Artists from Latin America are more in demand than ever. International galleries are adding artists from the region to their rosters, while many major auction houses have folded their dedicated Latin American art sales into broader Modern and contemporary categories. As the market momentum builds, however, it raises the question of whether categorising artists from such a wide geography under one designation helps to increase their exposure or limit their reach.
“From a branding point of view, I feel that saying ‘Latin American Art’ comes with a certain amount of baggage,” says Alexandra Morris of the New York-based gallery Proxyco, which focuses on artists from Mexico. At Frieze New York, she is exhibiting with the Puerto Rican gallery Embajada in the fair’s first ever curated section devoted to Latin American and Latinx art, Diálogos. She notes that the label might have been helpful half a century ago when the art market was less international in general, but that “these new generations of artists are so cosmopolitan that it would be a mistake to think of some of their work as ‘Latin American’, whatever that means”.
Proxyco is showing six architecture-inspired pieces by the Mexican artist Livia Corona Benjamin, made in communities that emptied as farm workers migrated to the US after the 1994 North American Free Trade Agreement. Alongside them are works from Embajada’s Chemi Rosado-Seijo, a socially engaged Puerto Rican artist who draws on skateboarding in urban environments as a community-building practice. “While Chemi has enjoyed a significant career with much institutional recognition, the market is frankly still catching up,” says Manuela Paz of Embajada.

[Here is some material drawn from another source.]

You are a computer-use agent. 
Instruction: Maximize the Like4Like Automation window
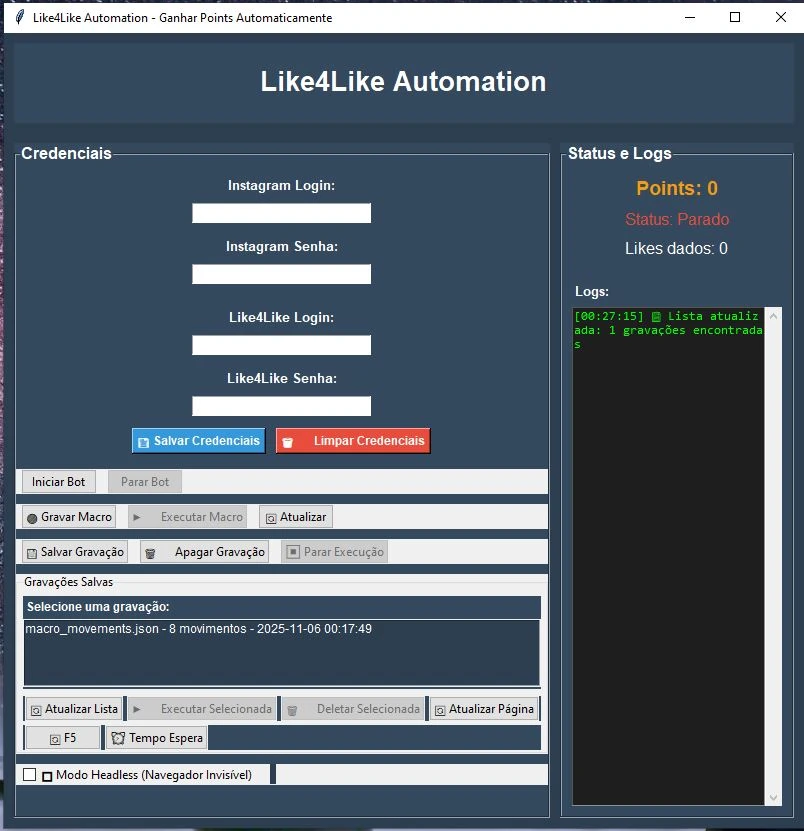coord(735,17)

Frieze New York’s Diálogos section brings visibility to artists from Latin America whose work may not often be seen on a broader commercial platform, says Leopol Jose Maria Mones Cazon of the Argentinian gallery Isla Flotante, which is presenting the work of Buenos Aires-based artist Mariela Scafati. Yet better visibility is not the same as equal representation, he adds. Indeed, there are around a dozen dealers from Latin America at Frieze New York, including those in Diálogos—roughly 7% of the total.

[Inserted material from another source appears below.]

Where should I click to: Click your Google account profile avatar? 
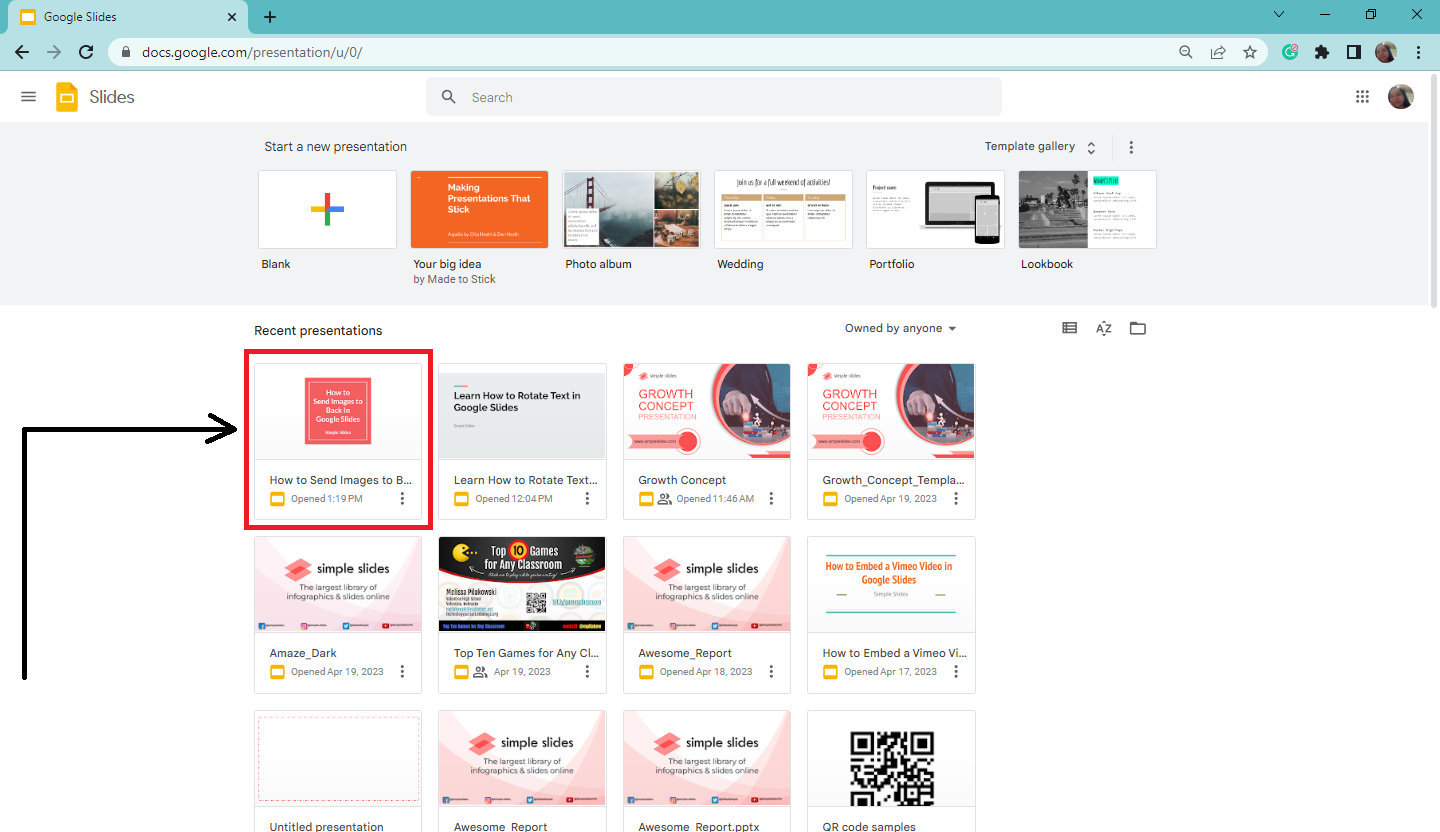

Historically speaking, the category of “Latin American art” has been narrowly associated as a type of movement associated with Modernism, embodied by 20th-century artists such as Frida Kahlo and Diego Rivera for whom the market has already been established. These artists have been fetching ever-higher prices at auction as of late, too: Rivera’s masterpiece from the Rockefeller collection, The Rivals, sold for a record-breaking $9.76m last May—the highest price paid for any Latin American artist at auction.
Geographic handle
Christie’s, however, is the only major auction house that continues its dedicated Latin American art sale. “Keeping the category separate does a disservice to the artists from these regions, as well as broader collectors of 20th and 21st century art,” says Jeannette van Campenhout, a specialist at Phillips auction house, which dissolved its Latin American art sales into its modern and contemporary sales in 2018. “When these same artists are presented within the context of other Western blue-chip artists, it provides an opportunity to see how they properly fit within the art historical cannon.”

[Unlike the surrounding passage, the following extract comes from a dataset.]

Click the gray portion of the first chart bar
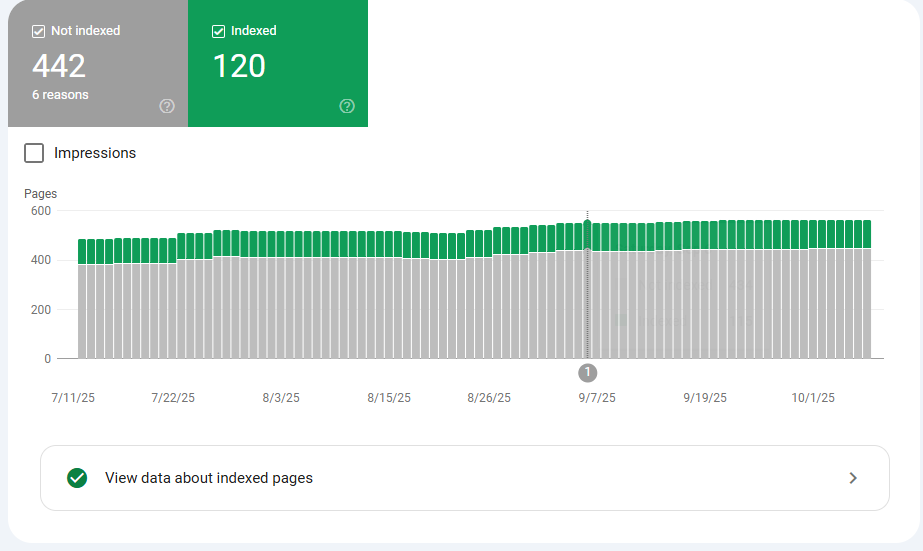The width and height of the screenshot is (923, 551). coord(82,310)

Leon Tovar of the eponymous New York gallery—which is showing the work of artists such as Alejandro Otero, Agustín Fernández and Edgar Negret alongside Alexander Calder and other US-based artists at Tefaf Spring New York this week—says that the label is simply an easy geographic handle that has nothing to do with the scope or content of the work. “For example, the Argentinian Madi Group was so important to the development of Lucio Fontana’s career,” he says, noting that the renowned Spacialist painter was born in Argentina but is often associated with European Modernism due to the fact that he lived in Italy for much of his life.
According to Alex Mor of the Parisian gallery Mor Charpentier, there is a “new awareness” when it comes to understanding the work of contemporary art produced in Latin America. The gallery is showing the work of Voluspa Jarpa—who will represent Chile at the Venice Biennale opening later this month—alongside works by the Mexican artist Teresa Margolles and the Colombian artist Carlos Motta at Frieze New York in the fair’s main section. Mor notes that artists from the region have very different political, economic and cultural concerns and should not be lumped under one umbrella term. “We are very careful to use the phrase ‘artist from Latin America’,” he says, “rather than ‘Latin American artist’ to describe those who we represent.”